▶ Aufgaben
**1.** Benenne bitte im Textauszug über Begabungsförderung den Begriff „Begabungsförderung“ in „Talentförderung“ um und gib dabei den Abschnitt von „Vor rund 20“ bis einschließlich „oder Footballmannschaft bekanntgegeben.“ wieder.
**2.** Zähle alle Formen auf, in denen begabte Jugendliche laut dem Textauszug über Begabungsförderung ihr Interesse vertiefen können.
**3.** Führe den Textauszug über Begabungsförderung am Gymnasium Wettingen nach seinem letzten Satz weiter.

▶ Textauszug
◇ ◇ ◇
01.01.2019

Wissen

Wenn das Gymnasium seine Schüler ermutigt, "etwas weiter" zu gehen

Vor rund 20 Jahren haben Schweizer Schulen begonnen, sich systematisch mit dem Thema Begabungsförderung auseinanderzusetzen. Auch wenn einige Gymnasien heute mit gutem Beispiel vorangehen, gibt es auf der Sekundarstufe II noch Luft nach oben, sagen Expertinnen und Experten.

Feiern an der Kantonsschule Wettingen. Bild: Martin Rizek (2017)

Jedes Jahr im Mai holt das Gymnasium Wettingen seine Festkleidung aus dem Schrank. Gefeiert werden weder der Frühling, noch ein Jubiläum, sondern die talentiertesten Schülerinnen und Schüler des Gymnasiums. Im Rampenlicht stehen Jugendliche, die besondere Leistungen erbracht haben – an Sport- und Kunstwettbewerben oder den Wissenschafts-Olympiaden. Das Ganze erinnert ein wenig an die amerikanischen 'pep rallies': Stolz werden die Resultate der Basket- oder Footballmannschaft bekanntgegeben.

 

"Wir haben eine Vielzahl talentierter Schülerinnen und Schüler in unseren vier Wänden. Warum sollten wir das verstecken?", fragt sich die Chemie-Lehrerin Manon Haag. Für die Schulleitung des Aargauer Gymnasiums bietet das Fest eine Gelegenheit, den Kreis zu schliessen: Die Bemühungen im Bereich der Begabungsförderung sichtbar zu machen, die während des ganzen Jahres in - oder auch ausserhalb - der Klassenzimmer stattfinden. Denn in Wettingen gibt man sich nicht damit zufrieden, gelegentlich ein paar Genies zu unterstützen, die sich so sehr von den anderen abheben, dass sie im ungünstigsten Fall die Klasse stören. Hier geht man viel weiter: Die Schule hat ein Konzept zur Begabungsförderung entwickelt. Umgesetzt wird es von zwei Koordinatorinnen, eine davon ist Frau Haag.

 

"Bei uns gelten all jene Schülerinnen und Schüler als begabt, die sich sehr für ein Fach interessieren, die eine gewisse Leichtigkeit in diesem Fach mitbringen und die bereit sind, ihre Zeit und auch ihre Freizeit dafür herzugeben", führt Manon Haag aus. Die Jugendlichen erhalten die Möglichkeit, ihr Interesse zu vertiefen: in Form von Einzelprojekten - zum Beispiel mit einem Coaching einer Lehrperson - durch Hilfe beim Vorbereiten auf einen Wettbewerb oder das Teilnehmen an einem Workshop. "Die Möglichkeiten sind grenzenlos: vom kreativen Schreiben über die Vorbereitung auf die Robotik-Olympiade bis hin zum Komponieren von Musikstücken."
◇ ◇ ◇
▶ Vorliegendes Material
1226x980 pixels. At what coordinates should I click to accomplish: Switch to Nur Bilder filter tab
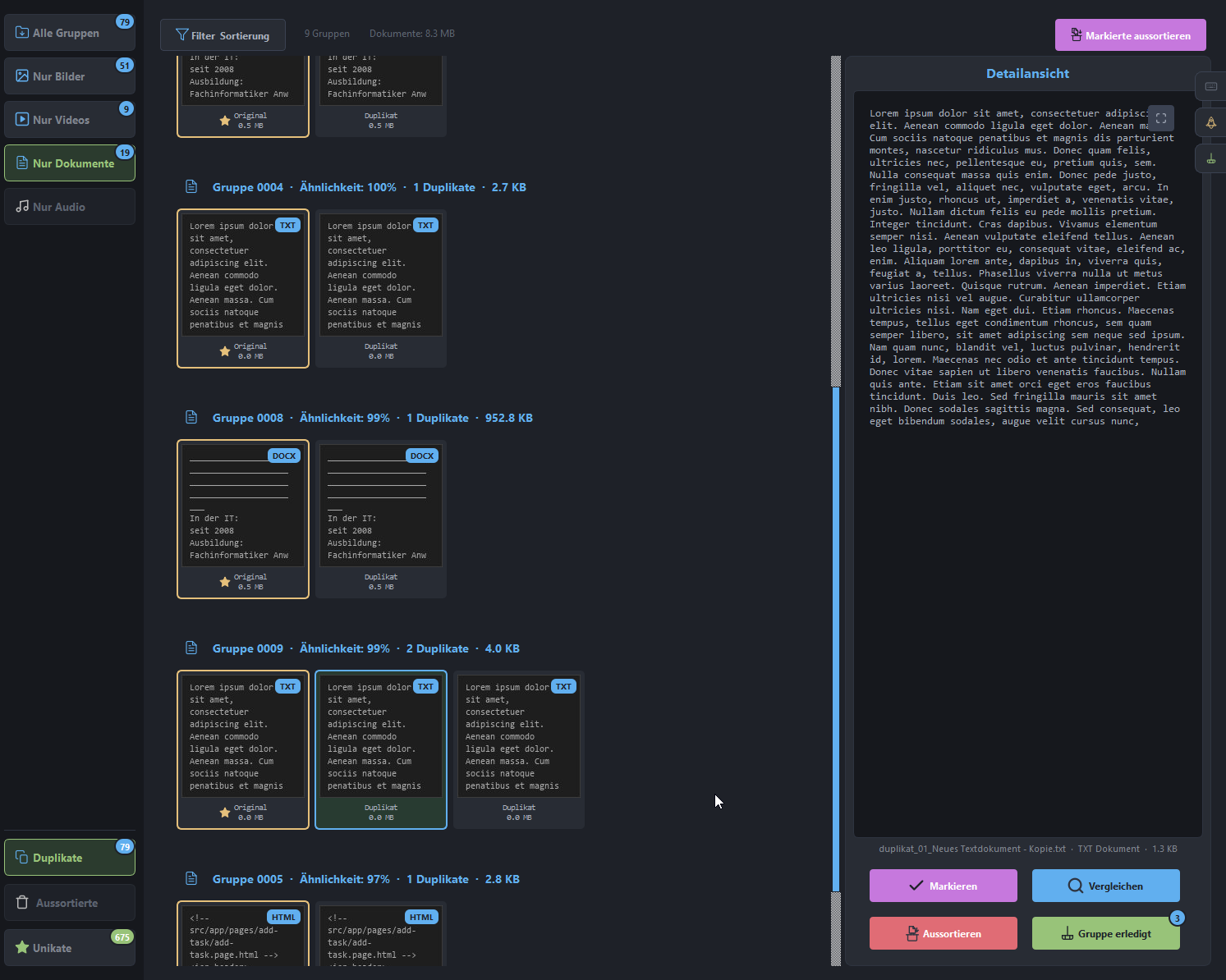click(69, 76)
◇ ◇ ◇
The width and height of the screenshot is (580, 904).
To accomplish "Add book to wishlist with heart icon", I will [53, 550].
◇ ◇ ◇
▶ Antworten
**1.**
Vor rund 20 Jahren haben Schweizer Schulen begonnen, sich systematisch mit dem Thema Talentförderung auseinanderzusetzen. Auch wenn einige Gymnasien heute mit gutem Beispiel vorangehen, gibt es auf der Sekundarstufe II noch Luft nach oben, sagen Expertinnen und Experten.

Feiern an der Kantonsschule Wettingen. Bild: Martin Rizek (2017)

Jedes Jahr im Mai holt das Gymnasium Wettingen seine Festkleidung aus dem Schrank. Gefeiert werden weder der Frühling, noch ein Jubiläum, sondern die talentiertesten Schülerinnen und Schüler des Gymnasiums. Im Rampenlicht stehen Jugendliche, die besondere Leistungen erbracht haben – an Sport- und Kunstwettbewerben oder den Wissenschafts-Olympiaden. Das Ganze erinnert ein wenig an die amerikanischen 'pep rallies': Stolz werden die Resultate der Basket- oder Footballmannschaft bekanntgegeben.

**2.**
- Einzelprojekte, zum Beispiel mit einem Coaching einer Lehrperson
- Hilfe beim Vorbereiten auf einen Wettbewerb
- Teilnehmen an einem Workshop

**3.**
Röstigraben

Das Gymnasium Wettingen ist zur Vorreiterin geworden dank seinem ambitionierten Konzept. Dieses sieht auch vor, neue Lehrpersonen systematisch für das Thema Begabungsförderung zu sensibilisieren. Aber auch anderswo in der Schweizer Bildungslandschaft ist die Begabungsförderung am Aufkommen. Das Konzept ist Teil einer neuen Schulvision, die darauf setzt, Schülerinnen und Schüler individuell zu fördern. In diesem Sinne geht es um ein Grundrecht, das in der Salamanca-Erklärung (UNESCO, 1994) verankert ist. Jeder Einzelne soll sein volles Potenzial nach seinen Fähigkeiten entfalten können, erinnert Ramona Meier, Koordinatorin des Netzwerks Begabungsförderung, einem deutschsprachigen Netzwerk ohne Pendant in der Romandie.

 

 

 

 

In Schweizer Fachkreisen wurde die Begabungsförderung Ende der 80er zum Thema, wie ein Bericht der KGU (Kommission Gymnasium-Universität) zeigt. Seit 1995 hat sich die Diskussion auf bildungspolitische Kreise ausgeweitet. Doch erst um die Jahrtausendwende wurden erste konkrete Massnahmen in den Schulen eingeführt, zunächst in der Primarstufe, später in den höheren Schulstufen. Die Etablierung der Begabungsförderung in der Sekundarstufe II ist jedoch bei weitem noch nicht abgeschlossen. "Zu viele Verantwortliche im Bildungsbereich sind immer noch der Meinung, dass Begabungsförderung an Gymnasien nicht unbedingt notwendig ist und argumentieren, dass diese ohnehin schon die Elite fördern", sagt Salomé Müller-Oppliger, Lehrgangsleiterin Begabungsförderung (Master, MAS, CAS) an der Fachhochschule Nordwestschweiz (FHNW).

 

So wie es bei der Begabungsförderung zwischen den verschiedenen Bildungsstufen große Unterschiede gibt, gibt es diese - wie so oft in unserem föderalistischen Land - auch zwischen den Sprachregionen, den Kantonen und sogar den Bildungseinrichtungen. Die meisten Beobachterinnen und Beobachter sind sich einig, dass in der Romandie das Optimierungspotenzial relativ gross ist. "Das bedeutet nicht, dass nichts getan wird", sagt Ramona Meier. "Aber es gibt keine Struktur wie die unsere, die die verschiedenen Akteure verbindet."  In den französischsprachigen Kantonen zielen viele Initiativen und Projekte auf das High Potential (HP) d.h. hauptsächlich auf intellektuelle Fähigkeiten. Expertinnen und Experten jedoch betonen, dass die Messung des intellektuellen Quotienten (IQ) bei weitem nicht der einzige relevante Faktor ist. "Leistung basiert auf anderen Charaktereigenschaften, wie der Ausdauer, der Fähigkeit sich anzustrengen oder der Selbstkontrolle", unterstreicht Salomé Müller-Oppliger.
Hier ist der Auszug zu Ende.